Outreach To Authors: Click-Throughs

Version 1 of this site made an extended case for fiction writers organizing themselves into e-book publishing houses; Ficticities Version 2 is predicated on exploring the feasibility and desirability of moving forward with this hypothetical scheme. Writers who publish in open-access litmags should be in an excellent position to evaluate the attractiveness of a collaborative publishing scheme. The expectation is that, in googling themselves and seeing that their pieces have been cited here, fiction writers would click in to Ficticities and participate in online surveys designed to explore their views on the writers’ syndicate idea.

Google’s indexing of blog posts isn’t instantaneous. How long is the time lag? I’ve been keeping track: it turns out that it takes 5 days for Google to index content from a new Ficticities post. That’s not particularly problematic in the long run; in the short run it is more difficult to evaluate the pull-through from posts to authorial visits. On a daily basis WordPress shows how many people have visited the Ficticities site and which posts they’ve looked at. As of yesterday 3 of the Flâneries posts had been indexed by Google. A self-googling author coming here to see what’s up would click in on the specific Flânerie post on which he or she was cited. Of the 21 authors specifically cited in those first 3 Flânerie posts, 3 authors, or perhaps 4, have clicked in to Ficticities. It’s a small sample size to be sure, but so far the click-through rate is under 20 percent. The rate might increase as the days go by, but those actual 3 or 4 click-throughs all happened within 24 hours of Google’s first indexing the posts being visited — which makes sense if the authors have a standing order placed with Google to notify them of any mentions of their names and publications.

What about the rest of the authors — don’t they google themselves? As I’ve tracked the authors cited in the Ficticities posts I’ve discovered that it’s very rare for anyone other than the magazine publisher to cite these published short fictions. It’s conceivable that the authors are aware of the public obscurity into which their works are launched, and so they don’t even bother tracking themselves on Google.

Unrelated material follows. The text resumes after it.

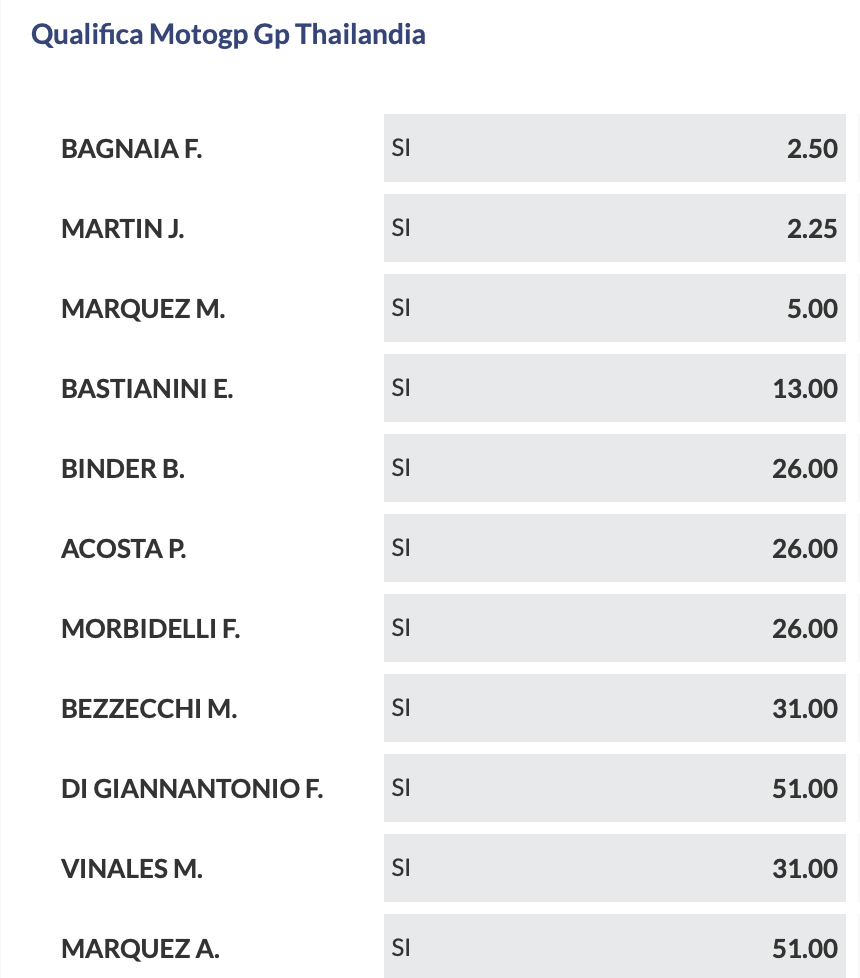Click the Qualifica Motogp Gp Thailandia heading
This screenshot has width=860, height=978.
(x=228, y=35)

Input From Authors: Surveys

At the top of the right column on every Ficticities page and post an invitation is issued to writers to complete a short online survey. Of the 3 or possibly 4 cited fiction writers who have clicked in to the website, how many have completed the first survey? None. So far there have been 2 responses to the first survey, one of which came from me, the other from someone who showed up on-site before the first Flânerie posts were indexed by Google. Granted, only 3 or 4 authors have shown up in total, but still: a zero response rate? Is it because the visitors didn’t notice the invitation, or did they prefer not to participate, or did they find the questions boring? I don’t know.

Next Steps

I’m going to keep at it for at least another week, reading and excerpting short fictions pretty much every day. Within the next few days I’ll put up a second questionnaire, featuring questions more aggressively geared toward the writers’ syndicate scheme, to see if the response rate goes up. But at this point I’m not optimistic about Ficticities Version 2 as a means of exploring the writers’ publishing house idea. Let’s see how things are looking by next Friday.